===== Task material

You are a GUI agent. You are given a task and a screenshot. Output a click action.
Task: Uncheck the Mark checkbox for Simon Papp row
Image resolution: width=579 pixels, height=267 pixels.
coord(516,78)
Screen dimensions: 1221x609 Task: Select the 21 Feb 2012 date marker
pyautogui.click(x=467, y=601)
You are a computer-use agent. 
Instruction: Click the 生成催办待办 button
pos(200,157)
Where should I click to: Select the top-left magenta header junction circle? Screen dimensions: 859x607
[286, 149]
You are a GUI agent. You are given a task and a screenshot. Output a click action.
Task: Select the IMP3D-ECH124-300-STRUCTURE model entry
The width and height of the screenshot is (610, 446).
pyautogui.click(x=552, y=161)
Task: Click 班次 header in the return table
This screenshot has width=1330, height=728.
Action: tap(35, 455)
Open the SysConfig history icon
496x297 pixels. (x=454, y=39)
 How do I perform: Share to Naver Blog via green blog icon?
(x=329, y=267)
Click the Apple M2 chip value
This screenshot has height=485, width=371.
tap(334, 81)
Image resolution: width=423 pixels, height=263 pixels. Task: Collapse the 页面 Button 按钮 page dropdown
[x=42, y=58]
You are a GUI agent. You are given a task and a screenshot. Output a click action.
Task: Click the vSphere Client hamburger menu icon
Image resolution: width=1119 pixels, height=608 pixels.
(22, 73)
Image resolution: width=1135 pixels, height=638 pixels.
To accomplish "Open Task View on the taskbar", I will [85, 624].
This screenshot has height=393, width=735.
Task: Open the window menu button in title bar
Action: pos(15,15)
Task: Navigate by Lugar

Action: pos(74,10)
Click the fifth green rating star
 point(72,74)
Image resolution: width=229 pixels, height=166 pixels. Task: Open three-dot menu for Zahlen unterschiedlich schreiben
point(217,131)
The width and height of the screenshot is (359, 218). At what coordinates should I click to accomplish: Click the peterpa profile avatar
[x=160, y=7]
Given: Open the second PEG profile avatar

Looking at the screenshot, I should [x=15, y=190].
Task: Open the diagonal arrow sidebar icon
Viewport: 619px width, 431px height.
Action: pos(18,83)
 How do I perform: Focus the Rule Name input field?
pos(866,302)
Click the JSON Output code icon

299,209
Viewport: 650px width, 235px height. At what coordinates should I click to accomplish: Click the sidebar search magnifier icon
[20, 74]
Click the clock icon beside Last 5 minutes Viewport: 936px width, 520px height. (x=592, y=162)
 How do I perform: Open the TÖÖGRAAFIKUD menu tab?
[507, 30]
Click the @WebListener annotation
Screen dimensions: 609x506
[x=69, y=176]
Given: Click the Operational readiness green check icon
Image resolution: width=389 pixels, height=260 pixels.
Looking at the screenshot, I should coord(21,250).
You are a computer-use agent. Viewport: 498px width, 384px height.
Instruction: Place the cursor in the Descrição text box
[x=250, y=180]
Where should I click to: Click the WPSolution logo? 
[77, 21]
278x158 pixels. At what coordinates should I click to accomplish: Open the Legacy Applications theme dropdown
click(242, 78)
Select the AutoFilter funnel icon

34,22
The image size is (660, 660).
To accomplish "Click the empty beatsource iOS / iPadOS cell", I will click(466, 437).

==========

**Work request**
Nothing in the records may be left out; copy them all exactly.

**Task answer**
You are a GUI agent. You are given a task and a screenshot. Output a click action.
Task: Uncheck the Mark checkbox for Simon Papp row
Image resolution: width=579 pixels, height=267 pixels.
coord(516,78)
Screen dimensions: 1221x609 Task: Select the 21 Feb 2012 date marker
pyautogui.click(x=467, y=601)
You are a computer-use agent. 
Instruction: Click the 生成催办待办 button
pos(200,157)
Where should I click to: Select the top-left magenta header junction circle? Screen dimensions: 859x607
[286, 149]
You are a GUI agent. You are given a task and a screenshot. Output a click action.
Task: Select the IMP3D-ECH124-300-STRUCTURE model entry
The width and height of the screenshot is (610, 446).
pyautogui.click(x=552, y=161)
Task: Click 班次 header in the return table
This screenshot has width=1330, height=728.
Action: tap(35, 455)
Open the SysConfig history icon
496x297 pixels. (x=454, y=39)
 How do I perform: Share to Naver Blog via green blog icon?
(x=329, y=267)
Click the Apple M2 chip value
This screenshot has height=485, width=371.
tap(334, 81)
Image resolution: width=423 pixels, height=263 pixels. Task: Collapse the 页面 Button 按钮 page dropdown
[x=42, y=58]
You are a GUI agent. You are given a task and a screenshot. Output a click action.
Task: Click the vSphere Client hamburger menu icon
Image resolution: width=1119 pixels, height=608 pixels.
(22, 73)
Image resolution: width=1135 pixels, height=638 pixels.
To accomplish "Open Task View on the taskbar", I will [85, 624].
This screenshot has height=393, width=735.
Task: Open the window menu button in title bar
Action: pos(15,15)
Task: Navigate by Lugar

Action: pos(74,10)
Click the fifth green rating star
 point(72,74)
Image resolution: width=229 pixels, height=166 pixels. Task: Open three-dot menu for Zahlen unterschiedlich schreiben
point(217,131)
The width and height of the screenshot is (359, 218). At what coordinates should I click to accomplish: Click the peterpa profile avatar
[x=160, y=7]
Given: Open the second PEG profile avatar

Looking at the screenshot, I should [x=15, y=190].
Task: Open the diagonal arrow sidebar icon
Viewport: 619px width, 431px height.
Action: pos(18,83)
 How do I perform: Focus the Rule Name input field?
pos(866,302)
Click the JSON Output code icon

299,209
Viewport: 650px width, 235px height. At what coordinates should I click to accomplish: Click the sidebar search magnifier icon
[20, 74]
Click the clock icon beside Last 5 minutes Viewport: 936px width, 520px height. (x=592, y=162)
 How do I perform: Open the TÖÖGRAAFIKUD menu tab?
[507, 30]
Click the @WebListener annotation
Screen dimensions: 609x506
[x=69, y=176]
Given: Click the Operational readiness green check icon
Image resolution: width=389 pixels, height=260 pixels.
Looking at the screenshot, I should coord(21,250).
You are a computer-use agent. Viewport: 498px width, 384px height.
Instruction: Place the cursor in the Descrição text box
[x=250, y=180]
Where should I click to: Click the WPSolution logo? 
[77, 21]
278x158 pixels. At what coordinates should I click to accomplish: Open the Legacy Applications theme dropdown
click(242, 78)
Select the AutoFilter funnel icon

34,22
The image size is (660, 660).
To accomplish "Click the empty beatsource iOS / iPadOS cell", I will click(466, 437).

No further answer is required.